» **ЧТО СДЕЛАТЬ**:
1. Перепишите фрагмент текста от «Вотъ и въ послѣдней» до «которымъ считаться хочется.», заменив «критику» на «рецензенту».
2. В каком журнале, согласно фрагменту текста, печатались статьи Георгия Адамовича?

» **ФРАГМЕНТ ТЕКСТА**:
──────

Владиславъ Ходасевичъ. Бѣсы

Отъ редактора. Въ Пушкинѣ Г. Адамовичу противно религіозное, т. е. гармоничное, міропониманіе. Ради борьбы съ нимъ Адамовичъ и разыскиваетъ такихъ авторовъ, которые находились бы «глубже» или «выше» этого гармоническаго міропониманія. Онъ дѣлаетъ именно то, о чемъ говоритъ Ходасевичъ: «упрекаетъ Пушкина въ поверхностномъ и несложномъ міровоззрѣніи». Тѣ же вылазки Адамовичъ предпринимаетъ противъ Достоевскаго. Ему кажется — если показать, что, скажемъ, Чехову былъ неинтересенъ Достоевскій, то и міровоззрѣніе Достоевскаго отъ этого потеряетъ свою цѣнность. Нѣтъ, не потеряетъ. Да и Чеховъ, человѣкъ безъ міровоззрѣнія — плохая путеводная звѣзда. 


Статьи Георгія Адамовича (въ журналѣ «Звено») читаются съ интересомъ. Но, облеченныя въ легкую форму «Литературныхъ бесѣдъ», онѣ имѣютъ всѣ достоинства и всѣ недостатки летучихъ импровизацій: онѣ часто волнуютъ, но слабо запоминаются; онѣ изящны, но капризны; очень важныя темы порою затронуты слишкомъ броско; вѣрная и полезная мысль иногда высказывается столь неточно, что становится соблазнительна; авторъ нерѣдко противорѣчитъ себѣ самому, а иногда въ поспѣшности «бесѣды» говоритъ то, чего, можетъ быть, не сказалъ бы въ статьѣ, болѣе заботливо выношенной.

Вотъ и въ послѣдней своей статьѣ («Звено», № 218) Г. Адамовичъ обмолвился нѣсколькими фразами, которыя по совѣсти нельзя оставить безъ вниманія — именно потому, что онѣ принадлежатъ критику, съ которымъ считаться хочется.

──────

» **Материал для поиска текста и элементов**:
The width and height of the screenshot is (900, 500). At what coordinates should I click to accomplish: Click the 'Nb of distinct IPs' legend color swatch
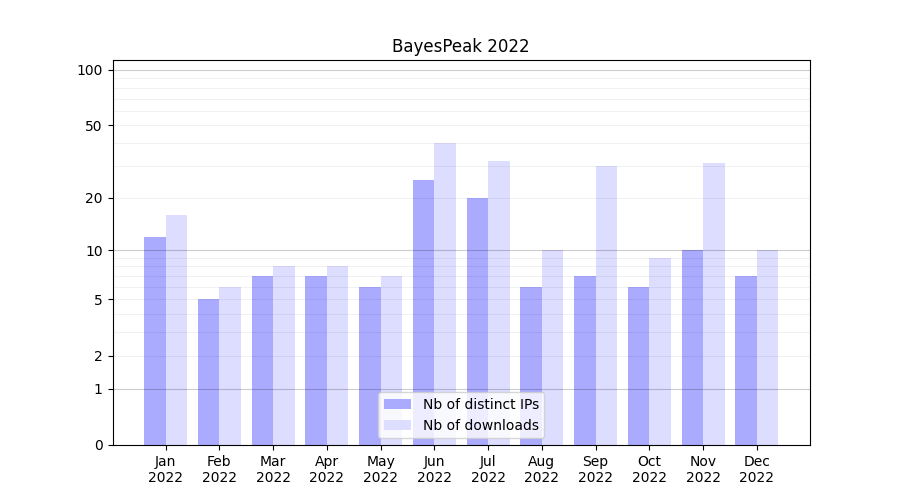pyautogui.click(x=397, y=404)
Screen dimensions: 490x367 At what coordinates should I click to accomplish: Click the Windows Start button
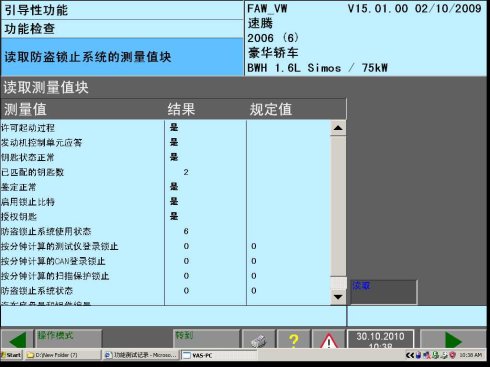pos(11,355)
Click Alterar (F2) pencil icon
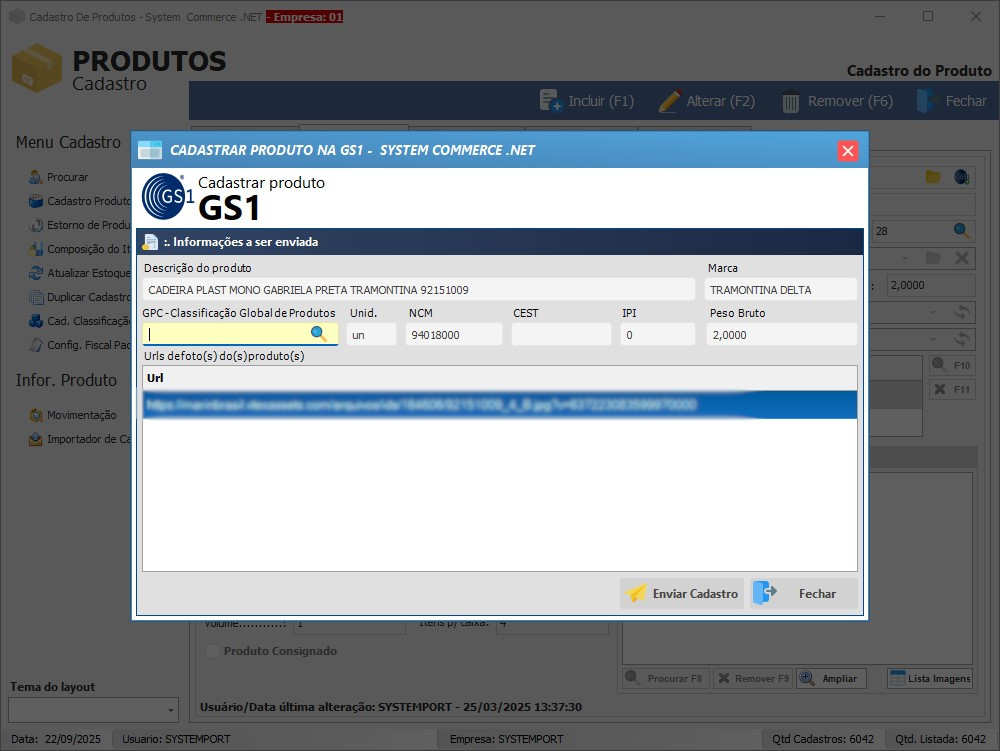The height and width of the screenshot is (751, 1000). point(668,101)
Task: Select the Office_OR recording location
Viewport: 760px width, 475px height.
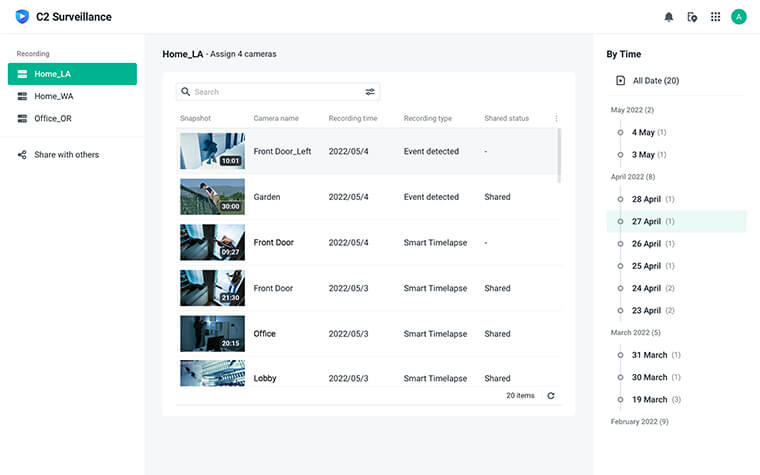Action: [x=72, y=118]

──────

» **РАЗБОР ОТВЕТОВ**:
1.
Вотъ и въ послѣдней своей статьѣ («Звено», № 218) Г. Адамовичъ обмолвился нѣсколькими фразами, которыя по совѣсти нельзя оставить безъ вниманія — именно потому, что онѣ принадлежатъ рецензенту, съ которымъ считаться хочется.

2. В журнале «Звено».